A comprehensive study of the dissolution process of N-oxide based explosives in deep eutectic solvents

N-oxide based explosives display better explosive performances than traditional explosives, because of the introduction of N-oxide group with strong hydrogen bonding (H-bonding). However, the strong H-bonding results in poor dissolution of N-oxide based explosives, and thus poses a significant challenge for their potential applications. Deep eutectic solvents (DESs), a new generation of green solvents, display promising dissolution toward strong H-bonding materials in recent years. In this study, 2,6-diamino-3,5-dinitropyrazine-1-oxide (LLM-105) was used as a prototype of N-oxide based explosives to study the dissolution in DESs.
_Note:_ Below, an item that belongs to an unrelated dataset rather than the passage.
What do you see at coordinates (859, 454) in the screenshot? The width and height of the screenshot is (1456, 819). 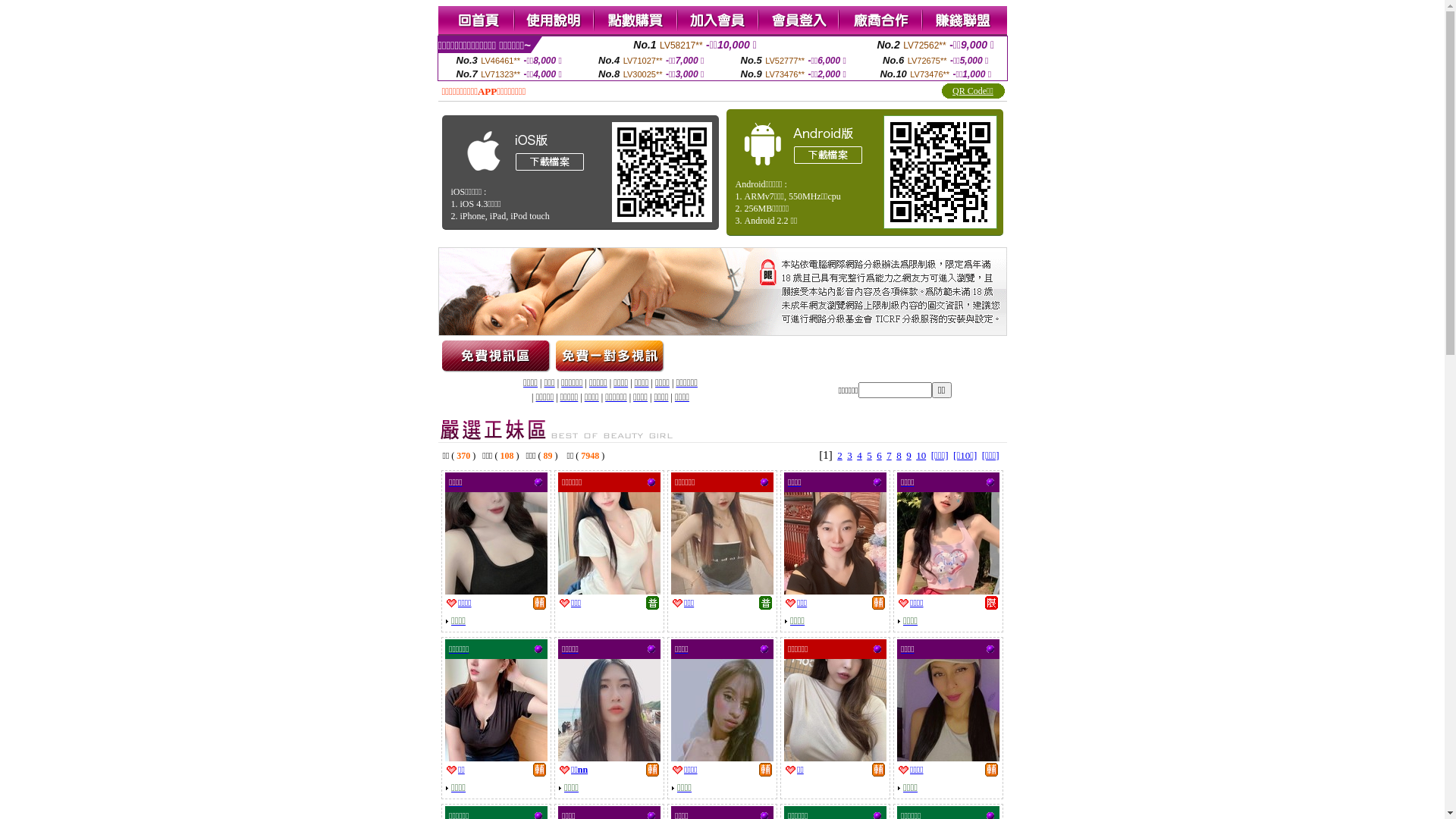 I see `'4'` at bounding box center [859, 454].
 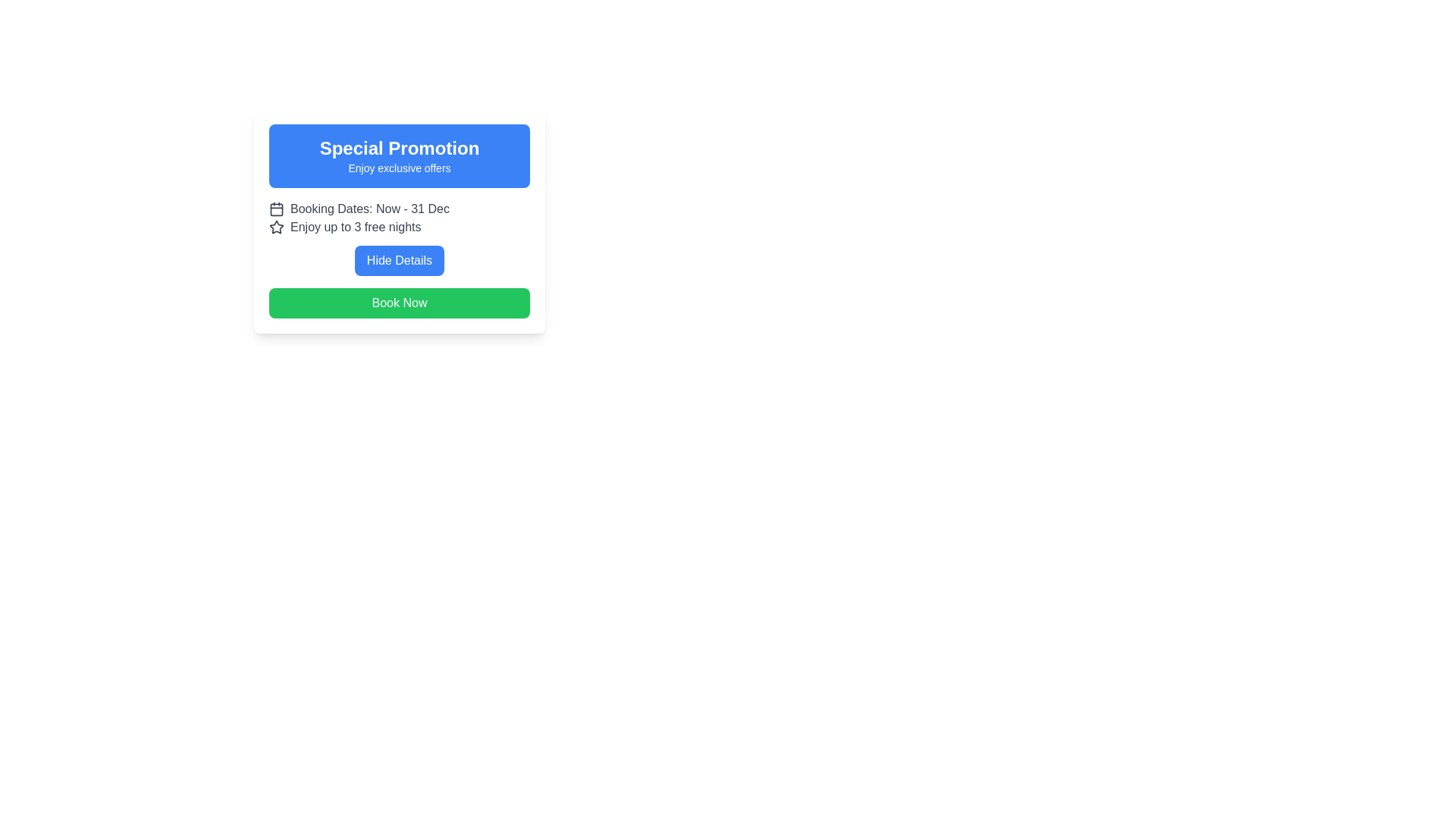 What do you see at coordinates (400, 237) in the screenshot?
I see `the text content group that includes 'Booking Dates: Now - 31 Dec', 'Enjoy up to 3 free nights', and 'Hide Details' to read it` at bounding box center [400, 237].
The dissolution conditions for LLM-105 were optimized by using different types of DESs. The DES-3-2 based on choline chloride and urea displayed higher dissolving capacity with 0.52 g/100 g at 80 °C, which was determined by traditionally gravimetric method. Further, the dissolution process of LLM-105 in DES-3-2 under different temperatures was investigated by comprehensive analysis including ultra-high-performance liquid chromatography, high-resolution mass spectrum and theoretical calculations. The dissolution of LLM-105 under ≤80 °C was demonstrated to be real dissolution referring to the formation of Zundel-type complex and Meisenheimer complex between DES-3-2 and LLM-105. Abnormally high solubility of LLM-105 at >80 °C was attributed to the self-collapse of its H-bonding network by losing a nitro group and an oxygen of N-oxide group.